Arabic coffee has 1 - 1.5% caffeine
Robusta coffee has 2- 2.5% caffiene
The Iglesia and Convento de Santo Domingo is an unbelievably big church/ruin complex. Founded by Dominican friars in 1542, it became the biggest and richest manastery in Atingua. It was seriously damaged by three earthquakes in the 18th century, and it's valuable parts were pillaged for construction material as late as the 20th century. According to LP, the site was acquired by a American archeologist in the 1970's, and extensive work was done to create a cultural center. It's now owned by the fancy-pants Casa Santo Domingo hotel, next door, and is beautifully and lovingly maintained today. I entered from the opposite side from the church, in what was the monastery. There were very nice historic exhibits, and a changing-exhibit gallery (more on that gallery in a minute). I wandered through the old kitchen, and out the back door to the laundrymat tanque and gardens. Then, into the modern entry to a fine art gallery and Mayan artifacts gallery. It was beautiful! The new building was designed around the ruins, and I walked on centuries old floors and modern floor, and around old walls and new walls! The Santo Domingo is one of the pretties places, with one of the finest galleries I've ever seen. But wait, there's more...I went outside to what appeared to be more gardens, and realized I was standing beside the ruins of the church. The picture at the left here, is inside, close to the original altar. The old bells are hung from a modern display. I wish I could hear them ring! I tried, in vain, to take a picture of the altar, which was hung with miles of white cotton cloth. The entire church roof was gone, and a modern canvas top, beautifully suspended was installed. No picture I took could convey the vastness or the beauty of the ruins.
In the changing exhibits gallery, close to the beginning of my tour of the Santo Domingo, I fell in love with the hanging work. This man, Noe Edel, was one of thirty members of an artists coop, and today was his day to sit the gallery. We talked a while, he told me about the artists, and some of the paintings.
The perspective, I later learned, is a well-known Guatemalan style: either from directly below, or directly above. Besides the perspective, I loved the subjects and the colors. Impossible to get one of there home, traveling the way we are....but I'm so happy to have seen the work!

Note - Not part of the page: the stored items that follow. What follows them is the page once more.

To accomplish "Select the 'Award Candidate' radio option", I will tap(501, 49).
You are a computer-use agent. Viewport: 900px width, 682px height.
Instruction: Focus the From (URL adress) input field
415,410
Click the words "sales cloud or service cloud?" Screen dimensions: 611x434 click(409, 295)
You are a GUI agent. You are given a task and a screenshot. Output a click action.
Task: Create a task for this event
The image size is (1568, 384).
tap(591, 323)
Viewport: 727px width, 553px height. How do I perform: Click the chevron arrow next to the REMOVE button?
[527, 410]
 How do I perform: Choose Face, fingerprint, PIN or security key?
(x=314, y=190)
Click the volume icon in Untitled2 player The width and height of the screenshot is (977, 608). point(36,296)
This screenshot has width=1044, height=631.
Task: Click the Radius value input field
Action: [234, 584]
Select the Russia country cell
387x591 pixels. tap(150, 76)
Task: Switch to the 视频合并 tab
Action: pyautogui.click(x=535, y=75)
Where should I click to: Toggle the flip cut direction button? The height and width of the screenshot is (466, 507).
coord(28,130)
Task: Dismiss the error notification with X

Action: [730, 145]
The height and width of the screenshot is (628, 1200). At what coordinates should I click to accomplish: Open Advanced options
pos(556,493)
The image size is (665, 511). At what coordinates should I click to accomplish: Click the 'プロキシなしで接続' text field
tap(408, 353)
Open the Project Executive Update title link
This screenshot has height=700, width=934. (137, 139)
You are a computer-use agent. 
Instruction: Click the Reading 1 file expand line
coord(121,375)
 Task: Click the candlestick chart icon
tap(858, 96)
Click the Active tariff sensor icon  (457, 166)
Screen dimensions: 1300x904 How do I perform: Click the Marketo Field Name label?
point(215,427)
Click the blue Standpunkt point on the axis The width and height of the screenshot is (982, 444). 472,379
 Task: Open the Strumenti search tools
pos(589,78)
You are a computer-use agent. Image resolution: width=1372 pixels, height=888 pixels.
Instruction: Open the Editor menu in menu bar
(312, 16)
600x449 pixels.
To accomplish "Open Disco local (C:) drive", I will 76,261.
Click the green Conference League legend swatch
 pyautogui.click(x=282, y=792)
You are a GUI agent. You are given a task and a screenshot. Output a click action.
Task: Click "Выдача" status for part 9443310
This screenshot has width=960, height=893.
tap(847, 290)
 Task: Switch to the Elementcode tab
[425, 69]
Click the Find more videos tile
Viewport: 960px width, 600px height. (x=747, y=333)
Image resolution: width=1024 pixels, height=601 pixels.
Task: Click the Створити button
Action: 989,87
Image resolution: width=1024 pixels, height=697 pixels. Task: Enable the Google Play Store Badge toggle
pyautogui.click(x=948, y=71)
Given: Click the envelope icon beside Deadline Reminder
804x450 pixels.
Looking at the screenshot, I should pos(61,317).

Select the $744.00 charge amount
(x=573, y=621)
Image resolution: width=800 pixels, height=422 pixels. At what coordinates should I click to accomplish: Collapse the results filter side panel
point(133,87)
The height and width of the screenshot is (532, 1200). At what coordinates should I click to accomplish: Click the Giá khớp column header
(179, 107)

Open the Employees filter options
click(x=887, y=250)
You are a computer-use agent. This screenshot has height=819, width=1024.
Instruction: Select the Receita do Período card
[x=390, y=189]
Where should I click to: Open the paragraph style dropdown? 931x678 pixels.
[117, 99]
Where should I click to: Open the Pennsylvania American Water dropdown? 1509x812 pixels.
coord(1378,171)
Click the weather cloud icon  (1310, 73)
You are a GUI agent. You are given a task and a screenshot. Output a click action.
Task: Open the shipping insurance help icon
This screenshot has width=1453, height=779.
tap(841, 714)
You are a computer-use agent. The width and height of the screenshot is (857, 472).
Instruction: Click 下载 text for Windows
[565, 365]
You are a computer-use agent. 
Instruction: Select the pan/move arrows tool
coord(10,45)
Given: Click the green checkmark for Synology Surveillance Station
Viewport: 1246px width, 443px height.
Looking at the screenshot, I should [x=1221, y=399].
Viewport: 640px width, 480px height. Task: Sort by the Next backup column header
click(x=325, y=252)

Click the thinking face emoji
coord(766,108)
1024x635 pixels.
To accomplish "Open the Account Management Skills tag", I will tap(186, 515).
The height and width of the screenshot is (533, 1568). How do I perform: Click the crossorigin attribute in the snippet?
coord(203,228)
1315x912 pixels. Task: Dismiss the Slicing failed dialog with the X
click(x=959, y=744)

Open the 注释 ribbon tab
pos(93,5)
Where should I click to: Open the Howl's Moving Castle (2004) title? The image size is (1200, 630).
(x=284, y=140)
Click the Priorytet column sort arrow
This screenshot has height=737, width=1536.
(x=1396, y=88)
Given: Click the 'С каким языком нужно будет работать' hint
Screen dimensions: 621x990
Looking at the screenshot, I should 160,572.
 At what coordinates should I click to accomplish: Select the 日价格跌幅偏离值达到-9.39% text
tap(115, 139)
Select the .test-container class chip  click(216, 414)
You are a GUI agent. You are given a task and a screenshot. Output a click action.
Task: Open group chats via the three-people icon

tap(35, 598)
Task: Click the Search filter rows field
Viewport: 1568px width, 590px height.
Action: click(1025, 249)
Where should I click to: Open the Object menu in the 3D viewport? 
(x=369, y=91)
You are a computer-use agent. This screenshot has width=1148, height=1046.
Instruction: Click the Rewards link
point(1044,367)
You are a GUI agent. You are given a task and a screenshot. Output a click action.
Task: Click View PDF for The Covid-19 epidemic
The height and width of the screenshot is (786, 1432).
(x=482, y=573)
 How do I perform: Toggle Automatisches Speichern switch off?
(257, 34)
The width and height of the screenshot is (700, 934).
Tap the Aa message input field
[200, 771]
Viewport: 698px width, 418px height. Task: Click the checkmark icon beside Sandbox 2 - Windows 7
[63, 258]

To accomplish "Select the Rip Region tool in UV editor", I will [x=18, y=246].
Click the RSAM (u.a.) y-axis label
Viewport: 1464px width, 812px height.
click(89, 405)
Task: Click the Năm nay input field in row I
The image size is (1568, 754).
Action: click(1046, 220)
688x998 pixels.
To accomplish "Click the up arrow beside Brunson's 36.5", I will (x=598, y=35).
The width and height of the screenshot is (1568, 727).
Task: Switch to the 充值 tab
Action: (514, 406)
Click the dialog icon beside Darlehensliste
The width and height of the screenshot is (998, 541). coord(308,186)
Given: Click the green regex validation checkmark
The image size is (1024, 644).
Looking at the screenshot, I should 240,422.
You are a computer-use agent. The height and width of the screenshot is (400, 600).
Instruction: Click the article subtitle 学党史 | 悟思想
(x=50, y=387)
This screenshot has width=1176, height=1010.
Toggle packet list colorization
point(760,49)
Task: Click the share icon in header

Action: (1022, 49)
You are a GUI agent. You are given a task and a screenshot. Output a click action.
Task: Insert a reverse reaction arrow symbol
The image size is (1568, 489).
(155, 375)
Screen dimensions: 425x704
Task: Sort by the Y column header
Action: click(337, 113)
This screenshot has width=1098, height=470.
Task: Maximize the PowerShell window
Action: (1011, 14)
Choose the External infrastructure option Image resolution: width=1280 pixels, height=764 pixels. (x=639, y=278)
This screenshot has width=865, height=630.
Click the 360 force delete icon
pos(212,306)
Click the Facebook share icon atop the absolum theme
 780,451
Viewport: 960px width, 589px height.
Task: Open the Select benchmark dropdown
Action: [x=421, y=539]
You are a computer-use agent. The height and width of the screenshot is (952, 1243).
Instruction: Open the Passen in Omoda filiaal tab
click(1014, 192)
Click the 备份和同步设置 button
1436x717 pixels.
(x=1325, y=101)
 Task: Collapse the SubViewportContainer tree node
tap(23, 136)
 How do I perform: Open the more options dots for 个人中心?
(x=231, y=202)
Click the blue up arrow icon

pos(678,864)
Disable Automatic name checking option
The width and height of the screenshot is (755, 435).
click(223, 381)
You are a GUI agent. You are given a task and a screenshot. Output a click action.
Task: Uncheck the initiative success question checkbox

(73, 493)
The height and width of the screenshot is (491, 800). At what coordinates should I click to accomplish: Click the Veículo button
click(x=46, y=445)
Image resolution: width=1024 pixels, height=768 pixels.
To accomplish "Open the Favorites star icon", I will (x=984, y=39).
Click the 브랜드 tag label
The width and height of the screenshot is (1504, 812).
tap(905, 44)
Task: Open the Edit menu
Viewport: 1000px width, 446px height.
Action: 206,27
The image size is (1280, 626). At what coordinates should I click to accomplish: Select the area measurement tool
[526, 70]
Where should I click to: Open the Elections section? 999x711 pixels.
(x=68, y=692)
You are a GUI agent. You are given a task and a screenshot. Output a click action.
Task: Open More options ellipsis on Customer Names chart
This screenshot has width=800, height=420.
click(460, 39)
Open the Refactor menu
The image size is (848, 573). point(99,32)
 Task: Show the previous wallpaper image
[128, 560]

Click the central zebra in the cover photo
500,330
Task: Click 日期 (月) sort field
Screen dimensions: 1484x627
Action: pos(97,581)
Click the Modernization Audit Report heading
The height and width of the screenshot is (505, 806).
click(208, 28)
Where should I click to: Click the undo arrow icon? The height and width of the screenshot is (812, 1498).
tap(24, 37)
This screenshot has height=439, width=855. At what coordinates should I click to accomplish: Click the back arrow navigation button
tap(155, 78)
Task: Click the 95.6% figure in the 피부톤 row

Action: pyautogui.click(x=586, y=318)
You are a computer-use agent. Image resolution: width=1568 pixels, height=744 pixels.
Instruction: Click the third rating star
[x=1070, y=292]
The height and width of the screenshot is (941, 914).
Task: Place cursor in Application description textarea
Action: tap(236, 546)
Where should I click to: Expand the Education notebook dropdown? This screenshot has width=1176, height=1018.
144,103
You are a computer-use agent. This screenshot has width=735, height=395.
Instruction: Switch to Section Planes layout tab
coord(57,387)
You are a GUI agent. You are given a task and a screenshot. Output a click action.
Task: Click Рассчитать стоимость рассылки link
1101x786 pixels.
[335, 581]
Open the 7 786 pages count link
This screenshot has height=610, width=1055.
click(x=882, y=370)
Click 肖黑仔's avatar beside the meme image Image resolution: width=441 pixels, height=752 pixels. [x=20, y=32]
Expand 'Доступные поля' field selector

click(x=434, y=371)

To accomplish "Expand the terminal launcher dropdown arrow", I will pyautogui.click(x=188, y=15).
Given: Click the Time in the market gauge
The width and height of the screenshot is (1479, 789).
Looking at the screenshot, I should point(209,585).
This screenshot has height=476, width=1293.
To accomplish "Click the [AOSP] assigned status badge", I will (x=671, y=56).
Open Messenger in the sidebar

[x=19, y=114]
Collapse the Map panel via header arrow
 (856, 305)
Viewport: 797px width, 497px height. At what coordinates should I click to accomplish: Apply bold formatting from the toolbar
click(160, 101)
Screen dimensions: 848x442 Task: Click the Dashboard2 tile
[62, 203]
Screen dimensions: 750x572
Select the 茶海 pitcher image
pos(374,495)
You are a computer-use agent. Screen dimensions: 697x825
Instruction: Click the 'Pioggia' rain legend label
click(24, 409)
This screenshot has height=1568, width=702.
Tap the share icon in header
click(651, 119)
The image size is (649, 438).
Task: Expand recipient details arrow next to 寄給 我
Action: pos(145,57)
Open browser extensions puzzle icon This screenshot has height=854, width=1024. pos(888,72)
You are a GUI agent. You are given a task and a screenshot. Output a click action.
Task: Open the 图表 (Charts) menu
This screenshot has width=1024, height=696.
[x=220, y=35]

One more shot of our hotel in Antigua, from the roof. I think we fell in love with Antigua becuase of the temperature and the size of the town. It was warm. We'd been cold since we arrived in Oaxaca in early December, we were cold in Xela. And, the shower in our bathroom had all the hot water I wanted. The town was small, there was little traffic, except for the buses, who's route were several blocks away. The food was very good, the locals friendly and the other travelers interesting.
We met many other travelers, mostly college students on winter break. One young man, from Houston, had 9 days and had traveled from the far north of Guatemala, Livingston/Flores area, to Xela and now Antigua. The distance is not so great if you have a car, but traveling by bus or shuttle was a different story. Stuart and I marvelled at the travel plans of some people, barely staying in one place long enough to say they'd been there. But, all the people we met were interesting, friendly, and curious. They were also mostly liberal-minded, well-educated and well-read. We met only one other American couple, everyone else was European or South American.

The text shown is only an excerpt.